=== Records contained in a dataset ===

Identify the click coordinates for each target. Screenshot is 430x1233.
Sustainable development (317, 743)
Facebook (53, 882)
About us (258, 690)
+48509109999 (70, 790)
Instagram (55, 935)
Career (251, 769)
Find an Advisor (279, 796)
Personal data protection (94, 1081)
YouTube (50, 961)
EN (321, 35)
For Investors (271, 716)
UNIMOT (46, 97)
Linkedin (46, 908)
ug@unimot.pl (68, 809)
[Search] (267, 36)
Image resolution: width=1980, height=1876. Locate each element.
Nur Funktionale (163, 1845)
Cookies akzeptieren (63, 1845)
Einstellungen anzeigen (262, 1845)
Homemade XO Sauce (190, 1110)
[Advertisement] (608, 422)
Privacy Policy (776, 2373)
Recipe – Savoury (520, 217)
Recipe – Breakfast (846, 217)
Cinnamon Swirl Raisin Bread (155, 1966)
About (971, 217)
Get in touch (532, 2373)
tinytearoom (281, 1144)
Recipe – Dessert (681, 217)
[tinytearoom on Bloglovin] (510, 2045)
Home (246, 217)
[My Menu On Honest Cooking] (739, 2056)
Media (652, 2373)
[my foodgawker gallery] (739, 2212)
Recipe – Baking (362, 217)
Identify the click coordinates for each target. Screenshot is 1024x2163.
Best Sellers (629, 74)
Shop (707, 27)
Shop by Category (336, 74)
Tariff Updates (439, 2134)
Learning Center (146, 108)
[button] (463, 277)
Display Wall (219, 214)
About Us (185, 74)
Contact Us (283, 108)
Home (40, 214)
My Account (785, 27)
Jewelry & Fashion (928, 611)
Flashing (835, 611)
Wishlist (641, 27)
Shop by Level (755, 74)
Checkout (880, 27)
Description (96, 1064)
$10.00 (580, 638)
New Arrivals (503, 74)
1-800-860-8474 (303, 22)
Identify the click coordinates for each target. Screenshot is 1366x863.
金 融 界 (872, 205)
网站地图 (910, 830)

=== Assigned task ===
Starting with the first line of the data above, copy each line exactly until you reach the line with "Privacy Policy (776, 2373)"; include that line as well.

=== Task response ===
Identify the click coordinates for each target. Screenshot is 430x1233.
Sustainable development (317, 743)
Facebook (53, 882)
About us (258, 690)
+48509109999 (70, 790)
Instagram (55, 935)
Career (251, 769)
Find an Advisor (279, 796)
Personal data protection (94, 1081)
YouTube (50, 961)
EN (321, 35)
For Investors (271, 716)
UNIMOT (46, 97)
Linkedin (46, 908)
ug@unimot.pl (68, 809)
[Search] (267, 36)
Image resolution: width=1980, height=1876. Locate each element.
Nur Funktionale (163, 1845)
Cookies akzeptieren (63, 1845)
Einstellungen anzeigen (262, 1845)
Homemade XO Sauce (190, 1110)
[Advertisement] (608, 422)
Privacy Policy (776, 2373)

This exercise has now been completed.